Dabei wäre der Blick zu den historischen Fassaden überaus lohnend. Denn dort verstecken sich wahre Schätze: mehr als 200 Figuren, -reliefs und -bilder. Um viele von ihnen ranken sich spannende Geschichten – genau wie um die Gebäude.

Hausheilige gibt es in vielen Kulturen. Sie sollen die Bewohner unter den Schutz eines ganz bestimmten himmlischen Protektors stellen – und diese Wahl auch öffentlich anzeigen. Doch natürlich verraten die zwei- und dreidimensionalen Darstellungen viel mehr. Zum Beispiel, wie fromm der jeweilige Hausbesitzer war (oder wirken wollte). Größe, Material und Ausstattung signalisieren darüber hinaus, wie es um seinen Wohlstand und sozialen Status bestellt war oder auf welche Weise sich der Eigentümer seinen Mitmenschen präsentieren wollte.
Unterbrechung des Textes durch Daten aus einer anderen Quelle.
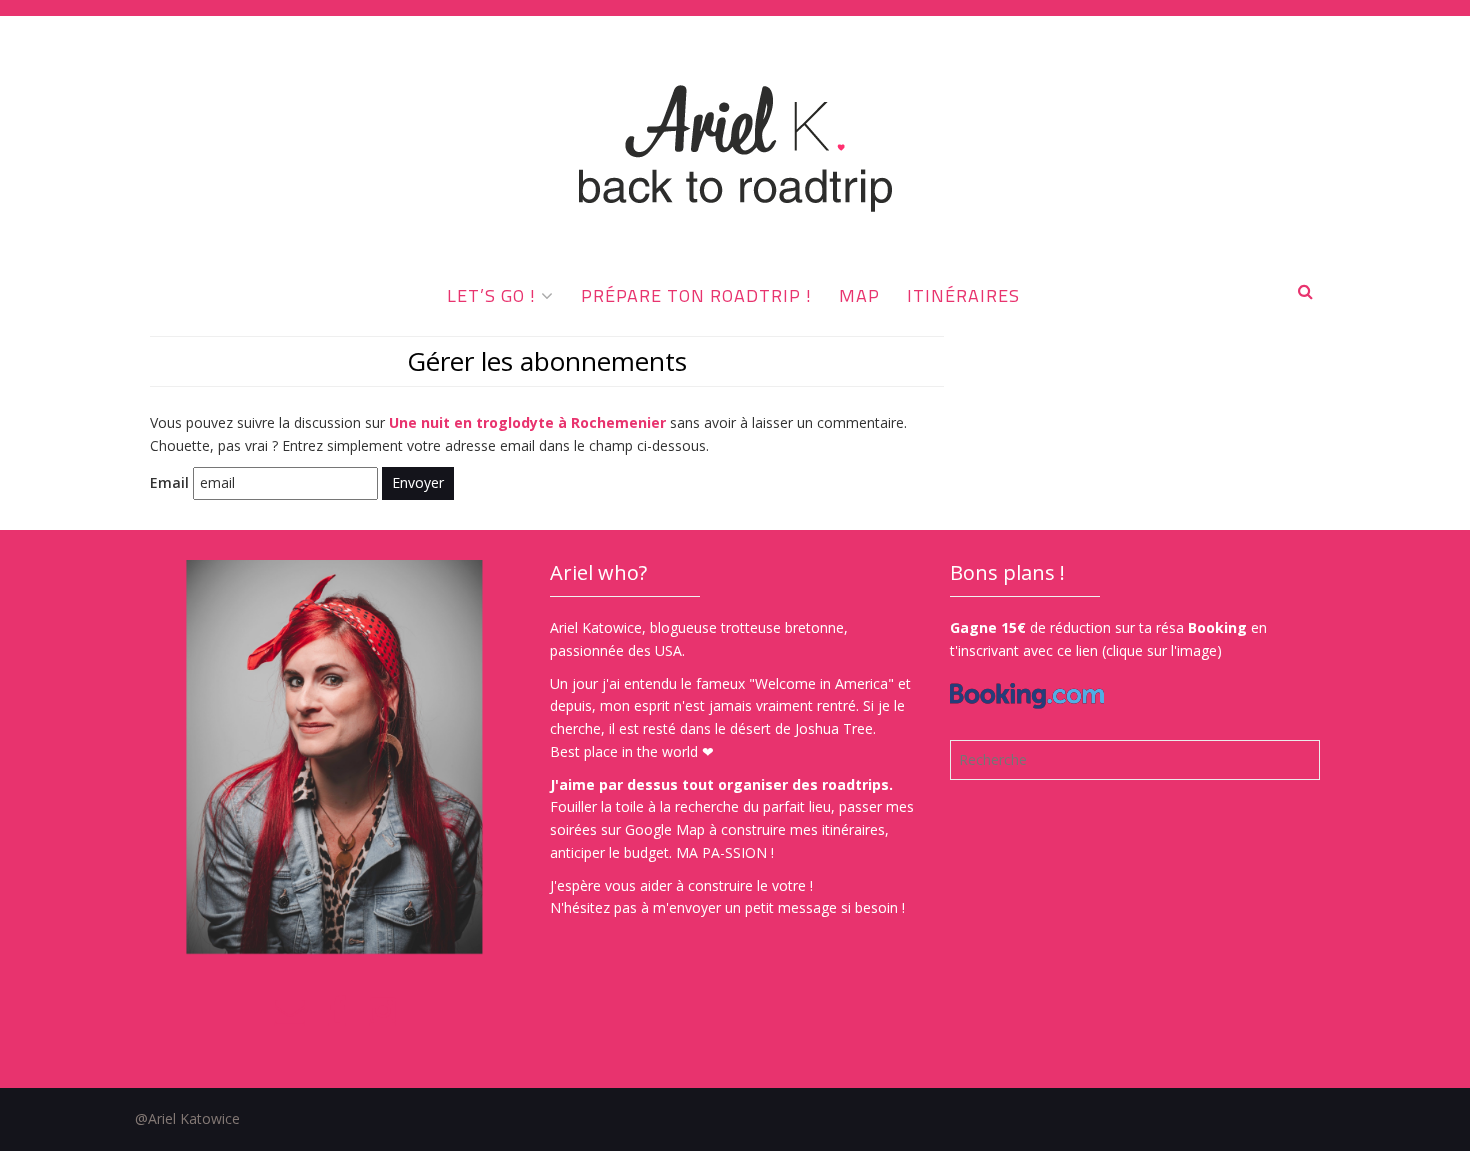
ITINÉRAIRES (963, 295)
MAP (859, 295)
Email (169, 482)
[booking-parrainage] (1027, 684)
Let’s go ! (491, 295)
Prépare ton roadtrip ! (696, 295)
Auch in Augsburg wurden seit dem Spätmittelalter Fassaden mit Bild-, Holz- und Steinbeschützern versehen. Seine Blüte erlebte der Brauch im 18. Jahrhundert. Die Gottesmutter Maria wurde dabei besonders häufig als Patronin gewählt. Weil Hausheilige zur Privatsphäre der Gebäude zählten, unterlagen sie keiner Baukontrolle: Wen oder was die Eigentümer an ihrer Fassade anbrachten, lag in ihrem eigenen Ermessen. Grenzen gab es höchstens durch Traditionen oder religiöse Tabus. Denn die Figuren konnten durchaus zum Politikum werden: In erster Linie schmückten Katholiken ihre Häuser mit Hausheiligen und Madonnen. Doch Augsburg war keine rein katholische Stadt. Über Jahrhunderte spielten die Protestanten eine gleichberechtigte Rolle. Wer am eigenen Haus Schutzheilige oder eine Nischenmadonna positionierte, präsentierte also öffentlich seine Konfession und grenzte sich automatisch von den evangelischen Nachbarn ab.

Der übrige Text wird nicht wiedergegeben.